En se focalisant presque essentiellement sur ce juré, Clint Eastwood effleure à peine l’opportunité de creuser les défaillances du système judiciaire, malgré une introduction qui en fait l’éloge abondamment. La galerie de personnages secondaires — jurés aux biais égocentrés avec justesse, mais plus enclins à juger qu’à comprendre — esquisse trop brièvement un portrait pertinent des dysfonctionnements de la justice, avant de se perdre dans une simili-enquête étrange, et surtout faussée, qui ne fait qu’agrandir les creux béants de l’histoire.

Clint Eastwood évite allègrement les écueils de son scénario pour éviter de tomber dans ses propres pièges. Ce parti pris de survoler le contexte et de simplifier le discours finit par donner l’impression d’un récit qui excuse volontiers les erreurs de son personnage principal, tout en condamnant sans nuances l’accusé, caricaturé comme une brute à la vie dissolue. Cette dichotomie, qui aurait pu illustrer une justice à deux vitesses et un système inégalitaire, est soigneusement évitée par Clint Eastwood, laissant le spectateur face à un parti pris qui semble prôner la rédemption pour certains, tout en ignorant l’élément humain de « l’autre camp ».

Par ailleurs, Juré N°2 souffre de longueurs qui étouffent la tension et freinent le rythme. Les scènes s’étirent dans des dialogues contemplatifs et répétitifs, et bien que les acteurs soient excellents, le récit n’offre que peu d’évolution ou de renouveau au dilemme central. Le traitement du personnage de l’accusé, réduit à un simple stéréotype sans voix, aurait pu être l’occasion d’enrichir la réflexion, mais là encore, Eastwood élude le potentiel critique de son sujet. À l’instar de son American Sniper, Clint Eastwood étale son point de vue conservateur dans sa volonté de justifier les actions de son personnage-type (l’homme Blanc aux apparences bien polissées et aux valeurs bien américaines) par un idéal supérieur, mettant ainsi en concurrence la vie d’un futur père de famille toute lisse vs celle d’un homme aux mœurs apparemment dissolues, au lieu de leurs innocences.

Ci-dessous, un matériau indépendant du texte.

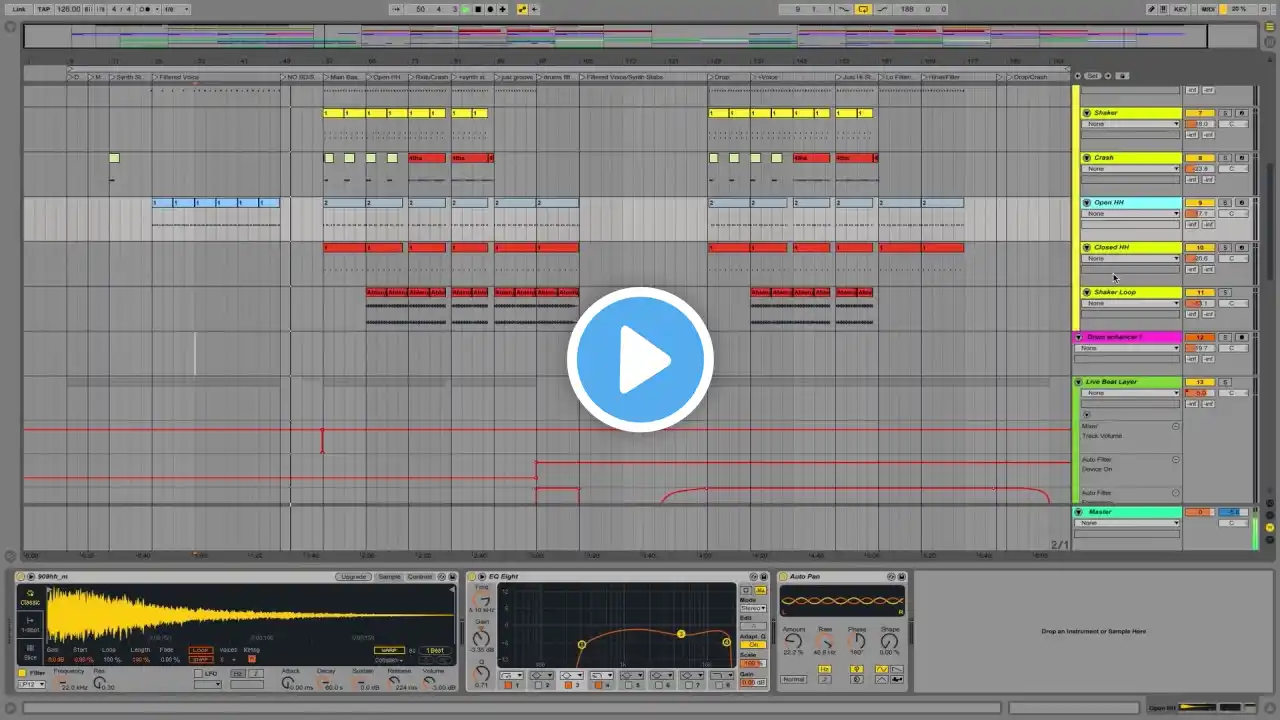This screenshot has width=1280, height=720.
Task: Select Classic mode in the sampler
Action: point(30,599)
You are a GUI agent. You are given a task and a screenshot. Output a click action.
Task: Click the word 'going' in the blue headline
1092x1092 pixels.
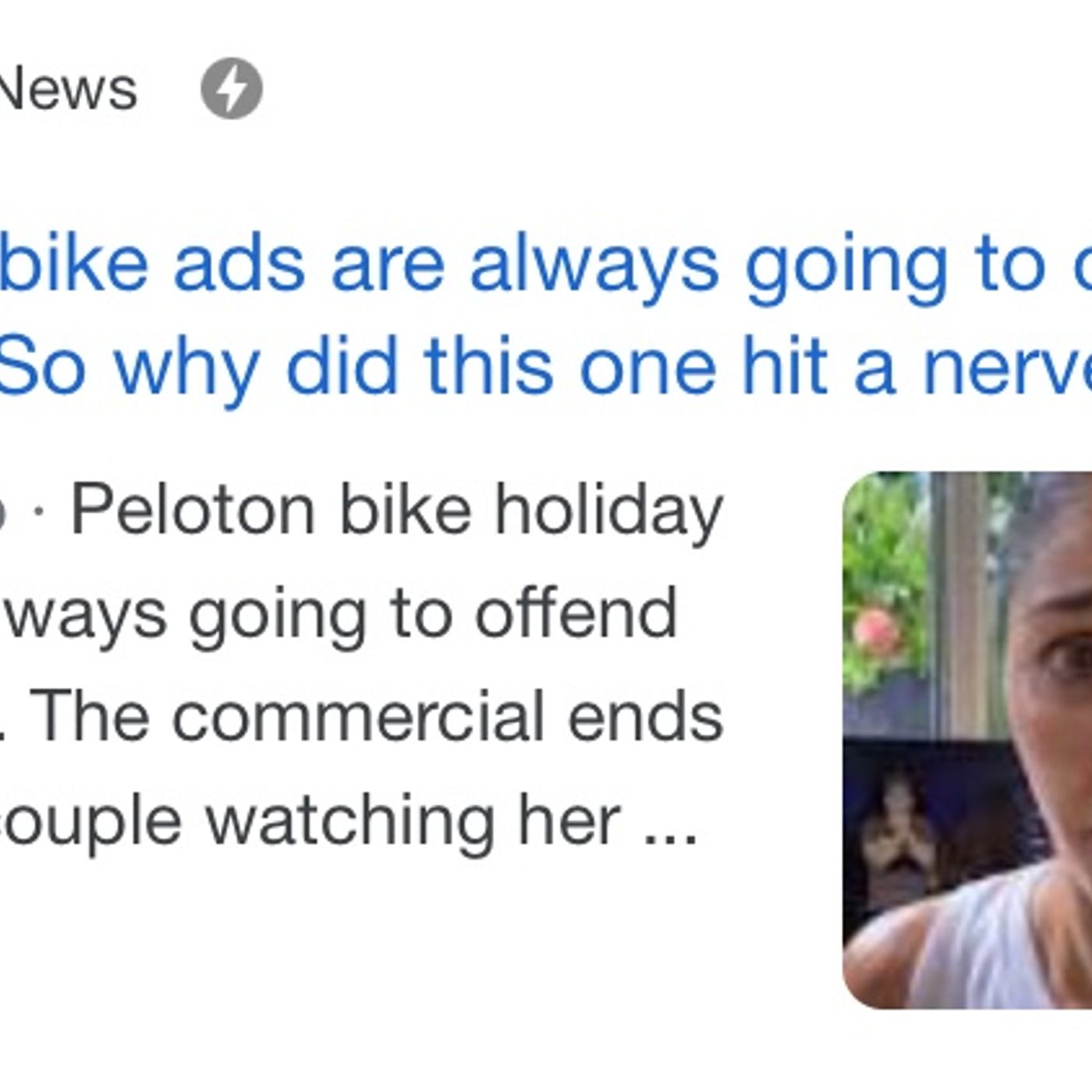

Néanmoins, le dernier baroud d’honneur de l’irremplaçable Inspecteur Harry, qui a souvent su nous éblouir avec des drames puissants (Gran Torino, Million Dollar Baby, Sur La Route de Madison, Mystic River…),  reste relativement honnête et cohérent dans sa filmographie, ainsi que son évident clin d’oeil au cinéaste Sidney Lumet, par envie de connaître le dénouement, mais aussi parce qu’il permet au spectateur de se questionner sur sa propre morale.

Au casting, heureusement, les promesses sont tenues : Nicholas Hoult (Renfield, Le Menu, Tolkien…) continue son ascension hollywoodienne en explorant à nouveaux un personnage lisse aux velléités plus complexes, tandis que Tony Collette (Nightmare Alley, Le Passager N°4, À Couteaux Tirés…) survole l’ensemble sans effort. Autour d’eux, on retrouve notamment Chris Messina (Le Croque-Mitaine, I Care A Lot, Birds of Prey…) et JK Simmons (The Union, Spider-Man : No Way Home…), chacun dans des personnages classiques dont ils maîtrisent chaque ressort. Autour d’eux, Zoey Deutch (Not Okay, Retour à Zombieland…), Leslie Bibb (Mon Père et Moi…), Gabriel Basso (The Night Agent, Les Intrus…) ou encore Kiefer Sutherland (Designated Survivor…) viennent compléter un casting solide, malgré des rôles souvent accessoires.

En conclusion, Juré N°2 se veut l’ultime réflexion morale de Clint Eastwood, mais son manque de nuance et ses partis pris conservateurs évidents laissent peu de place à une véritable profondeur. Ce dernier film, soigné mais prévisible, clôt la carrière d’un cinéaste iconique sans le souffle qu’on aurait pu espérer. À voir.